In strategy computer games, of both the turn-based and real-time varieties, a build order is a linear pattern of production, research, and resource management aimed at achieving a specific and specialized goal. They are analogous to chess openings, in that a player will have a specific order of play in mind, however the amount the build order, the strategy around which the build order is built or even which build order is then used varies on the skill, ability and other factors such as how aggressive or defensive each player is.

Often, the name of a build order usually reflects two key aspects therein:
 The desired goal of the entire build order.
 The key management decisions involved in the build order.

Evidence of this can be found in the following examples:
 Six-Pool Rush (StarCraft) – Six-Pool being the management decision (build a Spawning Pool immediately after reaching supply level 6), rush implying production of zerglings quickly.
 4 Warp Gate Push (StarCraft II) – opening in which the goal is to have a Warp Gate and 4 gateways and then push (attack the enemy).
 Rule of Ten (Warhammer 40,000: Dawn of War) – Ten being the desired production goal of infantry units.
 Oranos 4:30 (Age of Mythology: The Titans) – 4:30 being the desired time to reach tech level 2.
 4ES (Company of Heroes) - 4ES standing for 4 Engineers and a Sniper (a unique American opening); 
 Fast Armored Car (Company of Heroes) – the objective being to get an Armored Car before the opponent has reached the same tech level.
 Riflestall (Company of Heroes) – the objective being to use the power and flexibility of Riflemen squads to hold off the opponent before pulling out higher-tech units.
 Piospam (Company of Heroes) – the objective being to produce large numbers of Pioneers and nothing else, until  higher tier.
 Expansion first (generic): start by creating a new economic base, prioritizing your economy output rather than defensive or offensive units. This is usually easily countered if your opponent if going for an early-aggression build order.

Strategy computer games typically offer a player many choices in which structures to build, units to train, and which technologies to research. Each technology that a player researches will open up more options, but may or may not, depending on the computer game the player is playing, close off the paths to other options. A tech tree is the representation of all possible paths of research a player can take. Analysis of the tech tree leads to specific paths that a player can take to optimally advance specific strategic or tactical goals. These optimized paths are build orders.

For example, a player who plans to launch an attack by air may only build the structures necessary to construct air units and may research only the technologies which enhance the capabilities of air units. The order in which to build those structures and research those technologies is known as a build order. The same player could instead choose a slightly different build order that goes for air units but also creates a small ground-defense army – this would be a more defensive, less risky choice at the expense of having maximum airspace power.

As you can see in the list above build orders are usually used to determine how a player will start the game, which is why they are often miscalled "openings". There are many reasons for this: a flawed game start could mean that you lose the game early on, so it is important to have resilient openings; how you start a match most often than not narrows the middle and late-game options so the very first few choices alone dictate your future options; middle and late game choices require you to study the current situation so not only are they harder to plan ahead but then one also has more time to think, while on the very beginning it is more advantageous to have a fixed plan and execute it as fast and precisely as possible. Build orders can also plan ahead for late-game scenarios but that is less common.

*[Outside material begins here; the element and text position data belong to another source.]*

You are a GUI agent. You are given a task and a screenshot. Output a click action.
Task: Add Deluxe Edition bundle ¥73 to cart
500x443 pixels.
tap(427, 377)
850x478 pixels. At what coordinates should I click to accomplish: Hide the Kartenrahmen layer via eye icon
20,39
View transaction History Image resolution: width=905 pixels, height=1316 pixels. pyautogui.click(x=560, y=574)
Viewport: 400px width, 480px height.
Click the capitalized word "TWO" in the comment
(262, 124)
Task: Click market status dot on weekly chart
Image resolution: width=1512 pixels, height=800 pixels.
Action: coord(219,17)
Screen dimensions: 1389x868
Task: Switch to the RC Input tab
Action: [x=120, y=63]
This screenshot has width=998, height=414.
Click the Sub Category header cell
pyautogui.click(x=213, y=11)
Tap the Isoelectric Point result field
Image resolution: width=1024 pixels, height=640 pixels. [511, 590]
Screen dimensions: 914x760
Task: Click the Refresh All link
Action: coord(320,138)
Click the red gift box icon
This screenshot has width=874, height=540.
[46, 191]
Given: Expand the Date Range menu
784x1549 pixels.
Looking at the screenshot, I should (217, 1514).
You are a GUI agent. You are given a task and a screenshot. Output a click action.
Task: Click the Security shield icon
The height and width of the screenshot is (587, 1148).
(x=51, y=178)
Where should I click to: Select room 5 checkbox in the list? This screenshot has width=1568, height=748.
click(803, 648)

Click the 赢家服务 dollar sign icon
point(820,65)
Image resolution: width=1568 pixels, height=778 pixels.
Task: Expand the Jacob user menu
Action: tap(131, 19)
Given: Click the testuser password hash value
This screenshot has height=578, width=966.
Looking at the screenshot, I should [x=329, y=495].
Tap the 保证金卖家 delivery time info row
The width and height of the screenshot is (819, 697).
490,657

Build orders often involve significant timing issues. This applies to both turn-based and real-time strategy games. In turn-based games, specific buildings and technologies will take a specific number of turns to complete. A build order may involve waiting until specific turns to begin building the next building or researching the next technology. In real-time strategy games, timing may be even more crucial. To execute an optimal rush, a player will not only have to know exactly what to build or research but also when to do so. If the build order is altered in any way, the units or structures may not be produced as quickly. The delay may mean the difference between a game win and a game loss.

Experienced players of strategy games will memorize build orders, as it gives them a significant advantage over players who are not familiar with build orders. This is particularly important in games where there is a resource cap such as food in the WarCraft series or supply in the StarCraft series, as a player must know how much remaining supply they have to work with for a given build order. Since the game mechanics will not permit players to build past this limit without additional resource structures the build order and the timing of new construction must be implemented in a very precise manner.

Build orders involve all forms of resource management, including unit production and control. The loss of a unit or the overproduction of another may delay or change the course of a build order. Complex build orders that involve a combination of key units may fail completely due to improper unit control, despite correct development of buildings and technology research.

In professional and competitive tournaments it is implicit that before a match each player will have studied his opponent's recent public games in order to prepare an appropriate build order to defeat his style. Since both players understand that each side will be doing this it can create interesting situations – for example: a defense-oriented player could pretend to be using his traditional strategy to fool his opponent, while instead creating an offensive force in a hard-to-spot position. This makes competitive strategy gaming as much a guessing of what your opponent is trying to do as it is on focusing on your own strategy in order to win. This sort of play is often called mind games by narrators and commentators and it often happens that a bad "read" on an opponent's intentions is enough to lose a match.